We selected Assume Linear Model because the product mix problem is a special type of Solver problem called a linear model. Essentially, a Solver model is linear under the following conditions:
 The target cell is computed by adding together terms of the form (changing cell)*(constant).
 Each constraint satisfies the linear model requirement. This means that each constraint is evaluated by adding together terms of the form (changing cell)*(constant) and comparing such sums to a constant.
Why is this Solver problem linear?
Our target cell (profit) is computed as:
(Drug 1 profit per pound) *
(Drug 1 pounds produced) +
(Drug 2 profit per pound) *
(Drug 2 pounds produced) +
...
(Drug 6 profit per pound) *
(Drug 6 pounds produced)
This computation follows a pattern in which the target cell's value is derived by adding together terms of the form (changing cell)*(constant).
Our labor constraint is evaluated by comparing the labor available to the value derived from:
(Labor used per pound of drug 1)*
(Drug 1 pounds produced) +
(Labor used per pound of drug 2)*
(Drug 2 pounds produced) +
...
(Labor used per pound of drug 6)*
(Drug 6 pounds produced)
Therefore, the labor constraint is evaluated by adding together terms of the form (changing cell)*(constant) and comparing such sums to a constant. Both the labor constraint and the raw material constraint satisfy the linear model requirement.
Our demand constraints take the form
(Drug 1 produced)<=(Drug 1 Demand)
(Drug 2 produced)<=(Drug 2 Demand)
...
(Drug 6 produced)<=(Drug 6 Demand)
Each demand constraint also satisfies the linear model requirement because each is evaluated by adding together terms of the form (changing cell)*(constant) and comparing such sums to a constant.
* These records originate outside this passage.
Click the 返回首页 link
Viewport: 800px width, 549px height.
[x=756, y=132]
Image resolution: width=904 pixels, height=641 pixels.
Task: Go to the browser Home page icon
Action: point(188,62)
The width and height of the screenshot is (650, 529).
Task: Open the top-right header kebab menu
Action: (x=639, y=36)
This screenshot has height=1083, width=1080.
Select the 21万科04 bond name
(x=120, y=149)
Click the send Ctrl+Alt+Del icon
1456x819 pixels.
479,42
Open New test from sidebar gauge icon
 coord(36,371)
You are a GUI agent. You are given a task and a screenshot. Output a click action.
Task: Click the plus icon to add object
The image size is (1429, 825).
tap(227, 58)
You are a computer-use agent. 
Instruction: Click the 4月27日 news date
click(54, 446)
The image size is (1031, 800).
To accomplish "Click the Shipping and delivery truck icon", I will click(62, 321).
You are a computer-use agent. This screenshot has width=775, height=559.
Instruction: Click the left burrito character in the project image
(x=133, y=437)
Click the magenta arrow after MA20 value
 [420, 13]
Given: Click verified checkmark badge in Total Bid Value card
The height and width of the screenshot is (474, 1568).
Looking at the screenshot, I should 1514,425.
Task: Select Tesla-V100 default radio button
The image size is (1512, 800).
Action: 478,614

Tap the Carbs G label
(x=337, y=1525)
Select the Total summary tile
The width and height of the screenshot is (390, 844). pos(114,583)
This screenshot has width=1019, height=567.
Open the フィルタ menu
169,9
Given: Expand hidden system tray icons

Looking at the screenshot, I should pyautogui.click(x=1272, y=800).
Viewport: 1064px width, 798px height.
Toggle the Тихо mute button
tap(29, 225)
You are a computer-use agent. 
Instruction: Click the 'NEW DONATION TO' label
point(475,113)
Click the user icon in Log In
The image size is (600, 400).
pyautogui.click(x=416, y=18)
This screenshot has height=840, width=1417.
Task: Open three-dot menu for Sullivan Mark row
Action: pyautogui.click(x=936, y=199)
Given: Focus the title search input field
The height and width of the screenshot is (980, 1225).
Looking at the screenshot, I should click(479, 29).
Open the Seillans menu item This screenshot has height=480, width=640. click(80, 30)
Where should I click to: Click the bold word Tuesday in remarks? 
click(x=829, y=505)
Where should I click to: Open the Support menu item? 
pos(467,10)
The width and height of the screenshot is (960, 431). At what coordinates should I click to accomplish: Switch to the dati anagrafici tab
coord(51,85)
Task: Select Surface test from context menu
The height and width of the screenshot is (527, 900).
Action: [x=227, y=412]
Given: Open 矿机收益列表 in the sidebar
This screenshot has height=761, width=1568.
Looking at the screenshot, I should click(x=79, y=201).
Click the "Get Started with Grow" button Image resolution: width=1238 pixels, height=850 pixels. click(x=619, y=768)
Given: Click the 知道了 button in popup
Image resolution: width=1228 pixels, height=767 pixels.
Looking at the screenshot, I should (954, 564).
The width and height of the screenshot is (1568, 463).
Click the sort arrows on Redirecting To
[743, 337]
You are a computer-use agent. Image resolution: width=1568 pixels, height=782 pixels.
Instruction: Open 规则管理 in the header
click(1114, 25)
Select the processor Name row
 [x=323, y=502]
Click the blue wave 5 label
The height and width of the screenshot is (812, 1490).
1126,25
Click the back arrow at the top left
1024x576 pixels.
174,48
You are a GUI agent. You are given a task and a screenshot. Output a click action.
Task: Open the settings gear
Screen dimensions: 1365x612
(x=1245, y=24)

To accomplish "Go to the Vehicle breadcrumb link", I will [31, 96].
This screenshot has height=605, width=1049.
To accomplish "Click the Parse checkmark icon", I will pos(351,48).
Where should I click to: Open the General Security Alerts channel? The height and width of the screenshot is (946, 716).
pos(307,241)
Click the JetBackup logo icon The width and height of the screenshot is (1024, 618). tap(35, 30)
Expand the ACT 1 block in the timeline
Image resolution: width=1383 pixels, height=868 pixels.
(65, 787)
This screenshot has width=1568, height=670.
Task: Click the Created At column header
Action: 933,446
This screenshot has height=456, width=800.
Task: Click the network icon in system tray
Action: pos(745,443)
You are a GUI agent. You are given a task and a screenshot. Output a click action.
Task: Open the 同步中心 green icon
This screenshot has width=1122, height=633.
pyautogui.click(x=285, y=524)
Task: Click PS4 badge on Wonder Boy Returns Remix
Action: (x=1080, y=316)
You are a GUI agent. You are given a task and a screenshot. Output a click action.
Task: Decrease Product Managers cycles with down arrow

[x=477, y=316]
Having shown that our product mix model is a linear model, why should we care?
 If a Solver model is linear and we select Assume Linear Model, Solver is guaranteed to find the optimal solution to the Solver model. If a Solver model is not linear, Solver may or may not find the optimal solution.
 If a Solver model is linear and we select Assume Linear Model, Solver uses a very efficient algorithm (the simplex method) to find the model's optimal solution. If a Solver model is linear and we do not select Assume Linear Model, Solver uses a very inefficient algorithm (the GRG2 method) and might have difficulty finding the model's optimal solution.
 After clicking OK in the Solver Options dialog box, we're returned to the main Solver dialog box. When we click Solve, Solver calculates an optimal solution (if one exists) for our product mix model.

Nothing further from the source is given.